Required tasks:
• 1. In the essay on middle age below, what form of exercise has the writer been doing for years?
• 2. Pick up the essay on middle age below where it stops and continue it.

Passage:
The cruise through middle age has offered some wonderful stops for the enlightenment of my mind, but it’s been no pleasure trip for the physical body. At this very moment my soul blossoms as my looks dwindle and I’ve been forewarned of rougher waters ahead.
First, I must confess that I am vain, so let’s get that out of the way. I am not proud of it, but it is a fact. I suppose it was inevitable since my mother never stepped outside to the mailbox without makeup and my grandmother wore heels and jewelry every day of her life. Okay, I’m exaggerating (a little). But if I die tomorrow, I truly believe the hairspray industry would suffer a significant hit. My mother is a beautiful woman, as was her mother, without jewelry, heels, makeup or hairspray. Genetics have been good to me, so I am not complaining. Like many of you on the same leg of this journey, you know that almost every week there is a new surprise which clearly says things will never be the same. I will share a couple with you.
I have been Spinning as a form of exercise for years. Last week in class I caught my image in the mirror. As I stood running on the bike, my hands in position two with back straight, I saw an alarming thing. It was two things, actually; two small things that loom large in my memory. My boobs were jiggling vigorously beneath my sports bra. This had never happened in the past. No, it’s not the sports bra. I thought of that, but they all produce the same results. Oh well.

Entries provided:
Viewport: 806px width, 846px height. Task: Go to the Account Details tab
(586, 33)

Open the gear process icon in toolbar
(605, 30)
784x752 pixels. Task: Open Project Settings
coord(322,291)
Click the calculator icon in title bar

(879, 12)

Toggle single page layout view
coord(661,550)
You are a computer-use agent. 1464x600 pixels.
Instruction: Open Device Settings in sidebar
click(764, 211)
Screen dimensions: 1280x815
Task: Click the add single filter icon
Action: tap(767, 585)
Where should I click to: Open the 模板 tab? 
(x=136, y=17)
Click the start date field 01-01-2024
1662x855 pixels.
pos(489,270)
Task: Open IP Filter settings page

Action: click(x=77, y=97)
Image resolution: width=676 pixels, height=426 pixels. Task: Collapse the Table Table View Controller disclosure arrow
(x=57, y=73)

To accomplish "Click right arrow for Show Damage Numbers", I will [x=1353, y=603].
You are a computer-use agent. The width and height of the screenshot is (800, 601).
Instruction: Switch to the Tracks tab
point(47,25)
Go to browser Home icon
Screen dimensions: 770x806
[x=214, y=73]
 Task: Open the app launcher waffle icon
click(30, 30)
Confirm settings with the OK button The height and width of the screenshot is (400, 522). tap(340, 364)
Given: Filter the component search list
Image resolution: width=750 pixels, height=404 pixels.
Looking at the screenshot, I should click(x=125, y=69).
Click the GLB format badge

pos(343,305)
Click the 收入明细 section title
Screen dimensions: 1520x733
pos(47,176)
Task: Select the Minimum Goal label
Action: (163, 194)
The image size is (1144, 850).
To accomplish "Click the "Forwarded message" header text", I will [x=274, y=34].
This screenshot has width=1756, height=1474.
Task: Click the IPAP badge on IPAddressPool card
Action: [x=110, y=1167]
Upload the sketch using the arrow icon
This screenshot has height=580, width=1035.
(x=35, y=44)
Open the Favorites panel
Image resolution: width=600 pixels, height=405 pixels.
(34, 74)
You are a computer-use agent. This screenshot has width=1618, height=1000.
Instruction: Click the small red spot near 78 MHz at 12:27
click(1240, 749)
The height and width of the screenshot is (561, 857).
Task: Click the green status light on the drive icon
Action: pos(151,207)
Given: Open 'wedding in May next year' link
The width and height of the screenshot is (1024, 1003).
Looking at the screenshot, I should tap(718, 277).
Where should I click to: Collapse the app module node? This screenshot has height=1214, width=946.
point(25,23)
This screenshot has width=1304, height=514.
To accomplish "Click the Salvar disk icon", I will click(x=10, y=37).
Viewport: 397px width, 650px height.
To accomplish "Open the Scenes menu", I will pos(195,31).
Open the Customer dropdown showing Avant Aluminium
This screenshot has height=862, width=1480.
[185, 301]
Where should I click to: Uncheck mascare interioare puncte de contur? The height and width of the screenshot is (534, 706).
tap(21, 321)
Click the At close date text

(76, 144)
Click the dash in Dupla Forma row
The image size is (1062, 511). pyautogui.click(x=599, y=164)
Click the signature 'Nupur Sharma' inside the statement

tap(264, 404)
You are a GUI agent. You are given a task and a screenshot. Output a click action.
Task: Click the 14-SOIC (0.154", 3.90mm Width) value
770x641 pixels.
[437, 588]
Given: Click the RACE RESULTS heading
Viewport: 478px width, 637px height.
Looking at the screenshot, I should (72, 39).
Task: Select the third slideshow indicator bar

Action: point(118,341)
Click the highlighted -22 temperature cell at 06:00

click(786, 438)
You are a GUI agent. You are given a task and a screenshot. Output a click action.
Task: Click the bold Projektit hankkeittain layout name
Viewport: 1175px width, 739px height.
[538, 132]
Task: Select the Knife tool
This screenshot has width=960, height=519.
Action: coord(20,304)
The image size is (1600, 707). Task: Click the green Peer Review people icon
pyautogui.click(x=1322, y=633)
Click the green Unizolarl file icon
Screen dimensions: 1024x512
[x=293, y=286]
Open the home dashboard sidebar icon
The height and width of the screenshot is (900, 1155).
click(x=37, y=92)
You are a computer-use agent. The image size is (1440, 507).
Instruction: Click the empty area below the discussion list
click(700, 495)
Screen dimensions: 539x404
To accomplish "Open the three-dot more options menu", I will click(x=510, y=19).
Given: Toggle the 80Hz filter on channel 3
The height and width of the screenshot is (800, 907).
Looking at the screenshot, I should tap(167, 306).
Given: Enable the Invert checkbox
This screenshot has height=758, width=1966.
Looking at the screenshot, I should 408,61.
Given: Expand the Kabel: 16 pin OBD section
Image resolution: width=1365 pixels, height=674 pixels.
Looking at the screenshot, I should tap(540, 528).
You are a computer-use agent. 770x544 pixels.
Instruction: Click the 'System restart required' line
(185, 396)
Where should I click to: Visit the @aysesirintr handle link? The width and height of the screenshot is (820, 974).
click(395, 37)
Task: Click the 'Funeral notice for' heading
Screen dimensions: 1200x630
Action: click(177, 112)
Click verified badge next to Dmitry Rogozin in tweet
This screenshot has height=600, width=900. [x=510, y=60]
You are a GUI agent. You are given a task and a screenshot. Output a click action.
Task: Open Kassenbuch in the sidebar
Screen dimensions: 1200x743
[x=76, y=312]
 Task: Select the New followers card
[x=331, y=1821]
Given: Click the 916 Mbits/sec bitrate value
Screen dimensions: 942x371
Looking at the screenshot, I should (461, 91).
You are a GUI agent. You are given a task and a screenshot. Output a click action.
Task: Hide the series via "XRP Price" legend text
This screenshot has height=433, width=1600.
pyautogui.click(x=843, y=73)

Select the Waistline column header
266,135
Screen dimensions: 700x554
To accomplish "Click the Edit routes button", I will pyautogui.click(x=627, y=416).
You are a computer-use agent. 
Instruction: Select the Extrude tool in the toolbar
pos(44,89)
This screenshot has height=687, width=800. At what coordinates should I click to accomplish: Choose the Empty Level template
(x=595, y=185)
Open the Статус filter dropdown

Response list:
• 1. Spinning.

• 2.
Over the summer I was lounging by the pool when I noticed dirt on my leg. Actually, I thought it was a line caused by an ink pen or magic marker. I casually reached down to wipe it away, but it stubbornly remained. I generously Iicked my thumb and rubbed the spit hard on my leg to erase it. WTH?! I looked a little closer, but didn’t trust what I was seeing. (That’s because I can’t see worth shit anymore but that’s a whole other story). I pulled out my trusty reading glasses and stared in shock at the blue vein marring the landscape of my once smooth, hot, long and shapely leg. Ahhhh! This is war! Age has been playing its tricks for a while now, but my legs? These were my trademark back in the day (that was a Wednesday, by the way, according to Dane Cook).
The saddest thing is I never appreciated my legs when I was younger. Truth be told, I never appreciated my looks at all. I spent my twenties and part of my thirties cursing the mirror, comparing myself to others in a state of insecurity. Men told me I was beautiful. Strangers told me I should be a model. Friends assured me I was pretty. I didn’t see it or believe any of them. I know now that I was wrong. So what’s the takeaway here? What is the lesson? I think there are a couple of lessons that we, as women, can learn.
First, physical beauty is overvalued and does not define us. Our identity should be based on our character and the kindness of our soul. (And I’m not saying that to make myself feel better about the dwindling and jiggling and stuff). Secondly, we must take off the blinders, reject the images of the media (mostly computer generated, by the way), and quit being our biggest critics. Oh, and don’t watch Housewives of Beverly Hills or any of those ridiculous shows. Those women don’t have a clue. They are so crazy lost in their pathetic, shallow lives of unfulfilling superficiality that even I, in all my vanity, feel sorry for them. Rant over.) I would love sometimes to go back and re-live a few of my early days, but this time in a state of appreciation. I missed out on so much walking around self-consciously and without confidence.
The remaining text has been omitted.